→ **Collected data entries**:
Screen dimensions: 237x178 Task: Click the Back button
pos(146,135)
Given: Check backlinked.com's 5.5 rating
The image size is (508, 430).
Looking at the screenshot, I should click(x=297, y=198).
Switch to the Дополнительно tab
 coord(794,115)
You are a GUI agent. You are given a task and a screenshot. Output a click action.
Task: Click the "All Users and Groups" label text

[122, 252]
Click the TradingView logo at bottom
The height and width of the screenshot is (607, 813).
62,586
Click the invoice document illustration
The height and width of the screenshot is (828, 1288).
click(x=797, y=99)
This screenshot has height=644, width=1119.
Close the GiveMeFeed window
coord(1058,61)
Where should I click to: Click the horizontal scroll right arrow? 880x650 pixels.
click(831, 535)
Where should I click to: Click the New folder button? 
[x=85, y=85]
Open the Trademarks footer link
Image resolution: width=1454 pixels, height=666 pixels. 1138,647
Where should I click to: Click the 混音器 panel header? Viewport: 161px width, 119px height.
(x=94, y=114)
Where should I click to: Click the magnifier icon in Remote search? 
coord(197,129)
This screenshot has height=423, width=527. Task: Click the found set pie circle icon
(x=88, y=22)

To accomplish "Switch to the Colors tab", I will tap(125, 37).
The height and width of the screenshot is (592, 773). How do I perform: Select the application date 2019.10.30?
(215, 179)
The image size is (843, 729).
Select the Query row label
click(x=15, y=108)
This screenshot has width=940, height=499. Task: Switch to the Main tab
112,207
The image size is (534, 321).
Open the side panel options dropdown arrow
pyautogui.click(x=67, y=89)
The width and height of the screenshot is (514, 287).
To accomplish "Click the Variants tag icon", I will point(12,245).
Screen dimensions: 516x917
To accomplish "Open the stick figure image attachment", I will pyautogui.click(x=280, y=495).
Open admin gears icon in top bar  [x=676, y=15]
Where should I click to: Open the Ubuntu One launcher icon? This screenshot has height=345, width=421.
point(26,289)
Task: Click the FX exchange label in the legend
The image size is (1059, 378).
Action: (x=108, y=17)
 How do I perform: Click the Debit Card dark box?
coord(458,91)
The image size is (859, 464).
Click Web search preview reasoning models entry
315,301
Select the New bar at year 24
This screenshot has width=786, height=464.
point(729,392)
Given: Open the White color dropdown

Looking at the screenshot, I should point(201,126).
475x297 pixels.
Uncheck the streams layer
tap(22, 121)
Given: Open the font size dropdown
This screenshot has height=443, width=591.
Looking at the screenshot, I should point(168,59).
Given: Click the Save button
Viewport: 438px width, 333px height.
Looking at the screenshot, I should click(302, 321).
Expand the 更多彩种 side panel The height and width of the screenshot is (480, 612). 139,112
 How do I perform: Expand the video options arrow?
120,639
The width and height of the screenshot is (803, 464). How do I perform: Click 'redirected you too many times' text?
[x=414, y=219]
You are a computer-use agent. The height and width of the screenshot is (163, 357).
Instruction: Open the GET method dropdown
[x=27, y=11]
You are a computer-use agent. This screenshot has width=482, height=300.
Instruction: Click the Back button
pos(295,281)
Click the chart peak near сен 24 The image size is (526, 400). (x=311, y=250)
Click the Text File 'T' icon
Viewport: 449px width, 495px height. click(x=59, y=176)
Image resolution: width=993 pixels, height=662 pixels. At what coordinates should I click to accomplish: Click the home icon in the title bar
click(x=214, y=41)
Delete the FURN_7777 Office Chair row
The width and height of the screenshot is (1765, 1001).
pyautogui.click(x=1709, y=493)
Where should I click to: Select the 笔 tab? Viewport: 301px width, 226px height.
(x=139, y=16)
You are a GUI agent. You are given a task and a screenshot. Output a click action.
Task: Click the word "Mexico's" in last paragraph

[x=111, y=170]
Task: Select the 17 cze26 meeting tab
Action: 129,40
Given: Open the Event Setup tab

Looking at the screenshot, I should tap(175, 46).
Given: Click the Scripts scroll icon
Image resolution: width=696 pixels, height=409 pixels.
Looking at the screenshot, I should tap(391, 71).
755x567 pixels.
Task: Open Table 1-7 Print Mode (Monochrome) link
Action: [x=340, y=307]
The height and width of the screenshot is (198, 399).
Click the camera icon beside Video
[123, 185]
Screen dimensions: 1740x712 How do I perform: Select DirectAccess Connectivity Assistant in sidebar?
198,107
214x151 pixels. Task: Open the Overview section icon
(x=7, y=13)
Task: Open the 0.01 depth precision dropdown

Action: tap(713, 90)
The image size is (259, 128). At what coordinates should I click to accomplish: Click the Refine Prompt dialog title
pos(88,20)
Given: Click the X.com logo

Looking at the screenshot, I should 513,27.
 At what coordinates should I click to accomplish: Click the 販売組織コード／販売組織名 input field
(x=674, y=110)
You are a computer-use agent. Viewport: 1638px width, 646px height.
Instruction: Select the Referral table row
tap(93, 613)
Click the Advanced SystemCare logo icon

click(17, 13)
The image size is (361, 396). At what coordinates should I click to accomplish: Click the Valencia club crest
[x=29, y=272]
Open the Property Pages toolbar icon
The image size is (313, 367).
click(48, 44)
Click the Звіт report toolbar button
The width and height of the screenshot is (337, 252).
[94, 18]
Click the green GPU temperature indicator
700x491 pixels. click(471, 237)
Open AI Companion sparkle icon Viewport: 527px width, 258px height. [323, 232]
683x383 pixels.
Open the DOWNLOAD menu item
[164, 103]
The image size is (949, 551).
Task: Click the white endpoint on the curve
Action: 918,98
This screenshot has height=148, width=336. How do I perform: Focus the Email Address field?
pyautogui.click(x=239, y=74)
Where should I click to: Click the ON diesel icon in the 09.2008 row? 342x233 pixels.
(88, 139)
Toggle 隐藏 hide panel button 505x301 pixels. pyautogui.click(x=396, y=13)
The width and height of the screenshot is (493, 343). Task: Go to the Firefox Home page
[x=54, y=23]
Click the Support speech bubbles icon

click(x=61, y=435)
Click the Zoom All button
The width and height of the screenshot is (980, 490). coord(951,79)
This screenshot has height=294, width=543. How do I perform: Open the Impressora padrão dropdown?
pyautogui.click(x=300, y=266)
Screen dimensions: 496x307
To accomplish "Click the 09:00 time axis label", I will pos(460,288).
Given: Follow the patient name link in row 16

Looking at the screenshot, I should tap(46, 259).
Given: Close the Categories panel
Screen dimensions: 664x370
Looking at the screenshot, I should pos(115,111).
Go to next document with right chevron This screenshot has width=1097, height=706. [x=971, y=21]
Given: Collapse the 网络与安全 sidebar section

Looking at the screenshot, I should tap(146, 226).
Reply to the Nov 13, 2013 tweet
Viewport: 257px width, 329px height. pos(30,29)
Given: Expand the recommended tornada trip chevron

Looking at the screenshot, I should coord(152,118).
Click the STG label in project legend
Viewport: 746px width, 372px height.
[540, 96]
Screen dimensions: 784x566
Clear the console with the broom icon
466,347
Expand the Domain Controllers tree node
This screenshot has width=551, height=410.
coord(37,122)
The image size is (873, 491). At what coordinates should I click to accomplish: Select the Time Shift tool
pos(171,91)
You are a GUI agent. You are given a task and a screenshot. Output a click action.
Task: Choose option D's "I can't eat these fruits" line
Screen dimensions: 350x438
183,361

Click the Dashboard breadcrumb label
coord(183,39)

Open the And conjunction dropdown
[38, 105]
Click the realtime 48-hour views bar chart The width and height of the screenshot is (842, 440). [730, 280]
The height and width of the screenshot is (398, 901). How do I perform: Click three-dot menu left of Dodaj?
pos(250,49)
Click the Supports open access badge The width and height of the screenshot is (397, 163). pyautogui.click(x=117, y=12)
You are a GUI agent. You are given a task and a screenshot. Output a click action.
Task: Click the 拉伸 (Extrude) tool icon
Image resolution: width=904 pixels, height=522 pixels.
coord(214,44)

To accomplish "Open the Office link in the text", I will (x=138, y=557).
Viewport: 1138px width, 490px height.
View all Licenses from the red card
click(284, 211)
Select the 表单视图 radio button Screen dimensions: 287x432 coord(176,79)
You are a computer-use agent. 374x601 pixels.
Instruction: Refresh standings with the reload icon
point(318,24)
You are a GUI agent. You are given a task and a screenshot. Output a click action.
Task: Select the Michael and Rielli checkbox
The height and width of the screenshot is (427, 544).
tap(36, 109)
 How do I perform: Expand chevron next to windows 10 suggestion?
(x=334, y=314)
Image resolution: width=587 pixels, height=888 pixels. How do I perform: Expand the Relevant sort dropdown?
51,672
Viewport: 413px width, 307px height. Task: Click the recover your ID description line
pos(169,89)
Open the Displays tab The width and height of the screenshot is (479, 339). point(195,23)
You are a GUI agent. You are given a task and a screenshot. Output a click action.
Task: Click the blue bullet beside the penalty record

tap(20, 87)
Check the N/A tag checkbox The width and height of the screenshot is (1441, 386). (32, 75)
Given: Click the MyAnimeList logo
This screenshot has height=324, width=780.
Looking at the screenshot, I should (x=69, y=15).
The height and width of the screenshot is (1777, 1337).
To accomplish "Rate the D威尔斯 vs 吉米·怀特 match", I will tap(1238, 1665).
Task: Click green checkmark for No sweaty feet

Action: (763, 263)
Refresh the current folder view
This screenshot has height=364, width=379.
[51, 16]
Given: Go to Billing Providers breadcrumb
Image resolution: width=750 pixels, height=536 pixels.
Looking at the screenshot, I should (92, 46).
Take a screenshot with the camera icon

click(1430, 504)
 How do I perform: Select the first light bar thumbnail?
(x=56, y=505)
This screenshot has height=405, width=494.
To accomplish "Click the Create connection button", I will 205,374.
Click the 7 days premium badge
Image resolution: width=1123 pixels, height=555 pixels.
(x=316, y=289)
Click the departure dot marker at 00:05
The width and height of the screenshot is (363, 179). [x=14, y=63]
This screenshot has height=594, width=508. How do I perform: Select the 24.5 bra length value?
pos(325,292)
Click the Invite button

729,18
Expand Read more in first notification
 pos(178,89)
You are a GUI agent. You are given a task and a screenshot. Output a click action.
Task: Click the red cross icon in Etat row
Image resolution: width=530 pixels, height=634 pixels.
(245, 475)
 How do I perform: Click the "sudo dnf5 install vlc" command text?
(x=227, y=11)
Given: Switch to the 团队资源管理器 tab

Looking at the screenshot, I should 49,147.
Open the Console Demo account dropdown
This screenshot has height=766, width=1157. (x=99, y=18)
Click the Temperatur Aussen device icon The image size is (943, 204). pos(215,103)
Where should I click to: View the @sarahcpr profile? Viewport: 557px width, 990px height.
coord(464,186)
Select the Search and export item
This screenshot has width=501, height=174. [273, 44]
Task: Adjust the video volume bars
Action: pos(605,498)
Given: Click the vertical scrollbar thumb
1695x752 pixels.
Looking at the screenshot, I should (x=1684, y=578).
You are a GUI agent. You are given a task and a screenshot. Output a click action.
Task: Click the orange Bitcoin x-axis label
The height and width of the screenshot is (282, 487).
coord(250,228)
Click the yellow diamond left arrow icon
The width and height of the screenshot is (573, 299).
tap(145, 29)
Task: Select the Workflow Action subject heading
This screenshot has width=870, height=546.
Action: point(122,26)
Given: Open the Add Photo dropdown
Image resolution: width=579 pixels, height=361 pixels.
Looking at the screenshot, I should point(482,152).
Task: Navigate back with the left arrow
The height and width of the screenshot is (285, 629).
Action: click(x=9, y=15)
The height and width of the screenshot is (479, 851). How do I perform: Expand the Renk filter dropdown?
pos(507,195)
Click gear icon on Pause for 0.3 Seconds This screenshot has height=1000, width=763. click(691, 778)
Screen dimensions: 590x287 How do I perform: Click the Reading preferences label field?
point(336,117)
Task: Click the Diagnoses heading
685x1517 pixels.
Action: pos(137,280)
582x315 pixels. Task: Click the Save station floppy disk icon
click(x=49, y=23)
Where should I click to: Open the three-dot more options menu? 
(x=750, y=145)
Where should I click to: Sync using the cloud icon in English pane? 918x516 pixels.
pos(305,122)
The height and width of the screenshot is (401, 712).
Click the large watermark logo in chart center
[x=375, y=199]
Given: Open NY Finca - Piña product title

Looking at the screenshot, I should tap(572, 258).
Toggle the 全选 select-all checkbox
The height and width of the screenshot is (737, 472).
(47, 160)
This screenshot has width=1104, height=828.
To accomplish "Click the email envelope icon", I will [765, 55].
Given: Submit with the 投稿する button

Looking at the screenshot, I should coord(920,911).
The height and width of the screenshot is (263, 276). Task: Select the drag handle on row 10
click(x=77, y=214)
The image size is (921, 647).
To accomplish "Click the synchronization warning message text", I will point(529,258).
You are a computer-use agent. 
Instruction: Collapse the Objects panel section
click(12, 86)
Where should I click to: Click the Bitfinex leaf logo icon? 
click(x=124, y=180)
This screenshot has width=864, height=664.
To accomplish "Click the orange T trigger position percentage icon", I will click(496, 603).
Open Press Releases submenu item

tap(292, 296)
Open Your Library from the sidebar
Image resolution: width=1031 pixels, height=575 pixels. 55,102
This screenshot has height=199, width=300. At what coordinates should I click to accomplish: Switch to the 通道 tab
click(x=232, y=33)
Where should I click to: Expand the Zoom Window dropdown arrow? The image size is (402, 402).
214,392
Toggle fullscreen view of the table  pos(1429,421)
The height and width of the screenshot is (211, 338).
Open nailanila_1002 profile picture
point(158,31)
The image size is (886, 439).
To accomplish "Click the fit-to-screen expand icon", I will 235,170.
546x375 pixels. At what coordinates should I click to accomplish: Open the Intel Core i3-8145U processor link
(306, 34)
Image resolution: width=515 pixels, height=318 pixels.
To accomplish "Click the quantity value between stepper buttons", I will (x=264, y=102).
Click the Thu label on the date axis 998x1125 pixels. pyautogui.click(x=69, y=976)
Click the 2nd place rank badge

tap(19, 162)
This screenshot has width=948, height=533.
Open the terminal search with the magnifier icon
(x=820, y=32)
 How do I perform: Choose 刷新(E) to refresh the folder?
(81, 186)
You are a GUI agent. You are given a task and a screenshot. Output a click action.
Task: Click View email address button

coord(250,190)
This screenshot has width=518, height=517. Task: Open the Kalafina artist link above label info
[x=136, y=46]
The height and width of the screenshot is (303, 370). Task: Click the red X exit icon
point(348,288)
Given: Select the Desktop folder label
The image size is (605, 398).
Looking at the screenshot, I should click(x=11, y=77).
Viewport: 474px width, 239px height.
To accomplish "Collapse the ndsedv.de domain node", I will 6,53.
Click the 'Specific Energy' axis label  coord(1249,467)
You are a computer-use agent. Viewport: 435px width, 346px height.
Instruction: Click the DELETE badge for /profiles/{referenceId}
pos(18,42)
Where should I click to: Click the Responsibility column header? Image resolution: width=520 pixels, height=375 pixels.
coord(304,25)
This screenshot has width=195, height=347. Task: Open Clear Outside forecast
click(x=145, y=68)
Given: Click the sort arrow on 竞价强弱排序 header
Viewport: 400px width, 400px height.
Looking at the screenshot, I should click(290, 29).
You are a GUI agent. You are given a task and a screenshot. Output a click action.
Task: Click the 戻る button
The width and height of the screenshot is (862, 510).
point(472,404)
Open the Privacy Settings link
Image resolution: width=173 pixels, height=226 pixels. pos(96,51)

→ **Prompt**: Filter the records above for lines with "axis".

→ **Result for this exercise**:
To accomplish "Click the 09:00 time axis label", I will pos(460,288).
Task: Click the orange Bitcoin x-axis label
Click the Thu label on the date axis 998x1125 pixels. pyautogui.click(x=69, y=976)
Click the 'Specific Energy' axis label  coord(1249,467)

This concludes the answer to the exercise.